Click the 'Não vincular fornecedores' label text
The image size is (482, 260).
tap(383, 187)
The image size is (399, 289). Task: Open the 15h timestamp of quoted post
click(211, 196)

=-=-=

PROBLEM TO SOLVE: Answer with the exact lines running from the one that contains "The image size is (399, 289)." through the last line of the data. Include no other line.

RESPONSE TO THIS TASK:
The image size is (399, 289). Task: Open the 15h timestamp of quoted post
click(211, 196)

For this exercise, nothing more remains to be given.